Multigrid - Efficient Domain Partitioning for Stencil-based Parallel Operators

Multigrid [25, 37, 63, 72] methods are hierarchical algorithms used to optimally solve certain sparse linear systems of equations having N unknowns in O(N ) time. They are based on the idea of using grids of decreasing mesh resolution [63, 72, 73]. Iterative schemes [25, 37, 63, 72] such as Gauss-Seidel, weighted Jacobi (ω-Jacobi) etc., can remove high frequency error components very effectively, known as smoothing, but decrease the low frequency error spectrum very slowly, thus producing an unacceptable convergence rate for large numbers of unknowns. These low frequency error components can be represented as relatively high frequency components on coarser grids [25,59,63]. Standard coarsening reduces the number of points by one-eighth in 3-D from the immediate finer grid level, i.e. coarsening is done in all dimensions [37, 59, 63]. When these iterative schemes are applied on the coarser grid, they filter out these high frequency errors and speed up the overall convergence. In general, the smooth or low frequency error modes are associated with large Eigenvalues and the high frequency error components are associated with small Eigenvalues of the iteration matrix. These smoothing properties of certain iterative methods and the equivalent system of equations at various levels, i.e. coarser grids, form the basis of Multigrid [59]. A vast repository about Multigrid can be found on-line [74] along with a huge list of references in a file named mgnet.bib. Multigrid finds a particular use in Computational Fluid Dynamics (CFD) where it has been used to solve problems such as viscous flow around the aircraft and fluid flows in industrial machines [75].

Multigrid can be viewed as a recursive algorithm and is best expressed in the form a 2- grid algorithm/coarse grid correction algorithm [25, 37, 59, 63, 72]. A 2-grid algorithm works by applying a few iterations of the smoother (ω-Jacobi or Gauss-Seidel), on the finest grid, calculation of a residual, restricting these residuals to the coarse grid, solving an equivalent linear system of error equations exactly on the coarse grid to approximate the error, interpolating the error solution to obtain a better approximate of the solution at the fine grid level and repeating the same procedure until a desired convergence is achieved at the fine level [25,59,63]. This scheme is explained in detail in Chapter 6. This 2-grid scheme when repeated recursively

on coarse levels gives rise to the Multigrid algorithm.

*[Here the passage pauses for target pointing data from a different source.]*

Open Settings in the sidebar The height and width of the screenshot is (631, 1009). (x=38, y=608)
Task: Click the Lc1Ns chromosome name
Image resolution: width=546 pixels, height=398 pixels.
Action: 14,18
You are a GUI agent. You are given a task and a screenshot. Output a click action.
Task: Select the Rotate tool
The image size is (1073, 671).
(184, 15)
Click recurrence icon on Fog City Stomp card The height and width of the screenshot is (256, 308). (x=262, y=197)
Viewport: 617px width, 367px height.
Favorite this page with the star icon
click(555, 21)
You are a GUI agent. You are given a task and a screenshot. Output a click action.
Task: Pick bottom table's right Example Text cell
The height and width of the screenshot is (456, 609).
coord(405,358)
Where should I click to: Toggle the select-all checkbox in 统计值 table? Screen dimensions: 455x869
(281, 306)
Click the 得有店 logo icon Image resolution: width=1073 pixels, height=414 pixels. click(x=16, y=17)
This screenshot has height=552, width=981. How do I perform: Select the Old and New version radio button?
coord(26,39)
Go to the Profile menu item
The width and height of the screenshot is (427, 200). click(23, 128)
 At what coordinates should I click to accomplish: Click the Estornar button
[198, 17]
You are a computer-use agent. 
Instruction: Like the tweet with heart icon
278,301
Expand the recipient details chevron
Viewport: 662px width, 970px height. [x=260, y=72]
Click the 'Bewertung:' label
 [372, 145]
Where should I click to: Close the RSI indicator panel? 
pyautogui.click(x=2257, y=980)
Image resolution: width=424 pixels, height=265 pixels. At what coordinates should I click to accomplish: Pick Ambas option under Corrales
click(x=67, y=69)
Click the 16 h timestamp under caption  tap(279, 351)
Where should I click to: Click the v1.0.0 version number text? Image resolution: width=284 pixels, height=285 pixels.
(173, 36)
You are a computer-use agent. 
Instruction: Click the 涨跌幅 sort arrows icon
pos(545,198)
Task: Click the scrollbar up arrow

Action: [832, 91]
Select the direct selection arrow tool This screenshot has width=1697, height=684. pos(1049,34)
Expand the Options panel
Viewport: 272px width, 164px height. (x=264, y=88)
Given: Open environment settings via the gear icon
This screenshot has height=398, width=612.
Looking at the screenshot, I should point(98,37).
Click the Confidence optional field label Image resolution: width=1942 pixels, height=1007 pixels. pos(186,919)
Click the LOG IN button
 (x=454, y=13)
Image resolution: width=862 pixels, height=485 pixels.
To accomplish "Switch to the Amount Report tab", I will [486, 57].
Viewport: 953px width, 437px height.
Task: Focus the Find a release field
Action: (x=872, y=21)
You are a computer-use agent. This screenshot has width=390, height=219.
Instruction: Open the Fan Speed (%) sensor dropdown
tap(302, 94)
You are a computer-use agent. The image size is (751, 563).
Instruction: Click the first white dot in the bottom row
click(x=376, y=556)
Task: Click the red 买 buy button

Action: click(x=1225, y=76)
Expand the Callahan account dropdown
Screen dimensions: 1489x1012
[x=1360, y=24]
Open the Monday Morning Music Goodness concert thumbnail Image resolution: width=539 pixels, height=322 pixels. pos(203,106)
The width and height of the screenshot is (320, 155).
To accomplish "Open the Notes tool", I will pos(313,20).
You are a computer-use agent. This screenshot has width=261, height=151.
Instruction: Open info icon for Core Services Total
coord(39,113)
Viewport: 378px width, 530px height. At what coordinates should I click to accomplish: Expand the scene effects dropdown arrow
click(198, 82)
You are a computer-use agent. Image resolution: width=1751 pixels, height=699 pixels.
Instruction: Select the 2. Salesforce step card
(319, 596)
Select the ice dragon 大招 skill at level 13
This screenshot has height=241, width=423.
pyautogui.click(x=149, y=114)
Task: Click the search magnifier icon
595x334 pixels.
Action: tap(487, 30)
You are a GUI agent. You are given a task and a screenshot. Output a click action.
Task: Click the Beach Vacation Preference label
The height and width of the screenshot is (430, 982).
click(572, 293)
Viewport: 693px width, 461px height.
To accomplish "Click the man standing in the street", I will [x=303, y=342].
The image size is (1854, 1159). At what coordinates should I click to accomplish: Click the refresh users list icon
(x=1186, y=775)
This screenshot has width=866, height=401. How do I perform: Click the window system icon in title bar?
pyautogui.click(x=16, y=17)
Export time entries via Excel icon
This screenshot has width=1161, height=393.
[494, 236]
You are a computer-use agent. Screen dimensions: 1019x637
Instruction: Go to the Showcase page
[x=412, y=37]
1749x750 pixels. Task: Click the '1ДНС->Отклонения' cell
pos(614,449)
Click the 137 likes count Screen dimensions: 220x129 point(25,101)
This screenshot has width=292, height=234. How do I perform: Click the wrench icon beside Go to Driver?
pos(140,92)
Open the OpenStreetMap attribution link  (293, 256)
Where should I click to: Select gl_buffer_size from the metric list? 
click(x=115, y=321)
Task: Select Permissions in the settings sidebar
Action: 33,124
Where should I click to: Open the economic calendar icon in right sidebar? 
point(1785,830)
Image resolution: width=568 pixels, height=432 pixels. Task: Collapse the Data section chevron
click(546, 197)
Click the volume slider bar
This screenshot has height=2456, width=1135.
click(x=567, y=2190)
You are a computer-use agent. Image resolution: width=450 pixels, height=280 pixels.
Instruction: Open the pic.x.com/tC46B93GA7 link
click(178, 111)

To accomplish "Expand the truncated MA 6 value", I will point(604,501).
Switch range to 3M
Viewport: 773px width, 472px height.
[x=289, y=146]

Typically the pre-smoothing (ν1) and post-smoothing (ν2) iterations of the smoother vary between one and three for most practical problems [59]. Depending on the order of the traversal between grids, two common types of cycles are categorized as V-cycles and W-cycles [25, 63]. The shape is dictated by a parame- ter called the cycle index (γ), which determines the number of times the recursive Multigrid algorithm is called at a particular coarse grid level. Thus, γ = 1 produces a V-cycle and γ = 2 produces a W-cycle (where each coarse grid level is solved twice in an approximate manner) [59].

A method called the Full Approximation Scheme (FAS) may be used when the discretization operator is non-linear. This is called so because a full approximation of the solution at the coarsest grid is solved instead of solving only for the error [63, 76]. Another method called Newton-Multigrid is also used in non-linear settings and a comparison of these two methods appears in [77]. When the coarse grid is used recursively to approximate the initial guess on the fine grid, it gives rise to the concept of nested iteration [63]. Nested iteration when combined with the recursive Multigrid technique gives rise to Full Multigrid methods (FMG). FMG usually starts on the coarsest grid, solves it accurately, interpolates the solution to the finer grid and then applies a Coarse Grid Correction (CGC) scheme or Full Approximation Scheme (FAS) cycle before further interpolating to the next finer level [59, 63].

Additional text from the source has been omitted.